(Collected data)
== Segment start ==
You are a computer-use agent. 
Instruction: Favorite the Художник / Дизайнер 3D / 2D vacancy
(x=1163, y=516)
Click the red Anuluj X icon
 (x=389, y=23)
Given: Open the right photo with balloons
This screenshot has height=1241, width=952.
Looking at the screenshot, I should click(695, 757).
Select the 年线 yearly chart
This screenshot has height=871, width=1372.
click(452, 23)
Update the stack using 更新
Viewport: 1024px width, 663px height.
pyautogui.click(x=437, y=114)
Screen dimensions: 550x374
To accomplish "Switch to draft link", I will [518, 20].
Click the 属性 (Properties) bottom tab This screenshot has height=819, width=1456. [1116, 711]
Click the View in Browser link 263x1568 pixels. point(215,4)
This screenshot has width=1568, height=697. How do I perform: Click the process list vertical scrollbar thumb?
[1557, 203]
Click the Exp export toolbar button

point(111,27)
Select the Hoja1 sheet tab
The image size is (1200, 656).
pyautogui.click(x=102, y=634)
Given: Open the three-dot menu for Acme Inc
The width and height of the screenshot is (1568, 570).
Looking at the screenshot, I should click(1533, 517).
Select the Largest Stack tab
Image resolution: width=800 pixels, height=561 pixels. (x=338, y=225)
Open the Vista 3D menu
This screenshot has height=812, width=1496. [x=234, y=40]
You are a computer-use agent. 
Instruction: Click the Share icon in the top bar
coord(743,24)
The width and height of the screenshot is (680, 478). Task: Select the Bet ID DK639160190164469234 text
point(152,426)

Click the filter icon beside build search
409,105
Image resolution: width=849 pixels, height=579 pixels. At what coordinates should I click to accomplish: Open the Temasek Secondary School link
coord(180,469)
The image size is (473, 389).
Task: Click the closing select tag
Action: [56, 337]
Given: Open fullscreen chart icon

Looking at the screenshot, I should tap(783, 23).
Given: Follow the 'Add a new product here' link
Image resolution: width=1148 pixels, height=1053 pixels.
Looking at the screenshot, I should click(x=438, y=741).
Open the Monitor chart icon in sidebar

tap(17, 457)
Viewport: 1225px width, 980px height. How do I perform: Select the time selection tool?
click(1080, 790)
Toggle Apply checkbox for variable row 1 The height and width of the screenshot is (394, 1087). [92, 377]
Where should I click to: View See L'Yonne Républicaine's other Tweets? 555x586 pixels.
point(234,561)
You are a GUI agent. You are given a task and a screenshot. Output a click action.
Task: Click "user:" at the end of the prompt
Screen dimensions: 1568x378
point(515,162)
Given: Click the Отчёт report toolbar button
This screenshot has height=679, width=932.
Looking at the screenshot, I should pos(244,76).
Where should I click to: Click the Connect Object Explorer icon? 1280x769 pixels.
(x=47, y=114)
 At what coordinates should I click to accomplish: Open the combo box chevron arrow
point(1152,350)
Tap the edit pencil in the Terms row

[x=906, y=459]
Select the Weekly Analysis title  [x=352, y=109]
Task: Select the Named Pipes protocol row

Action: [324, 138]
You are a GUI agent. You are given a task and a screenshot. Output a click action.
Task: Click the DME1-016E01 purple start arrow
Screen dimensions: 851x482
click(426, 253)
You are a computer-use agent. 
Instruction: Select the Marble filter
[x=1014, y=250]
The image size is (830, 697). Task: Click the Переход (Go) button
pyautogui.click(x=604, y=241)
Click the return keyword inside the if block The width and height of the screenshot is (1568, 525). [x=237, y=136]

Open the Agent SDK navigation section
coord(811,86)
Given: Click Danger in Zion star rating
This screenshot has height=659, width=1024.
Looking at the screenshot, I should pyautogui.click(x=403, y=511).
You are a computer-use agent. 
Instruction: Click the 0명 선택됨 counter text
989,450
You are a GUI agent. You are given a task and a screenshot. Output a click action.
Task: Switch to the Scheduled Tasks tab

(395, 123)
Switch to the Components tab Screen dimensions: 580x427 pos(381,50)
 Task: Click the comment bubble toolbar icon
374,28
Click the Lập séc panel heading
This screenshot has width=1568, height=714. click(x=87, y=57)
== Segment end ==
**WHAT YOU ARE ASKED TO DO**
The answer should hold only the lines from the start of the records above through the line containing "Given: Open the right photo with balloons", each set down exactly.

**WRITTEN SOLUTION**
You are a computer-use agent. 
Instruction: Favorite the Художник / Дизайнер 3D / 2D vacancy
(x=1163, y=516)
Click the red Anuluj X icon
 (x=389, y=23)
Given: Open the right photo with balloons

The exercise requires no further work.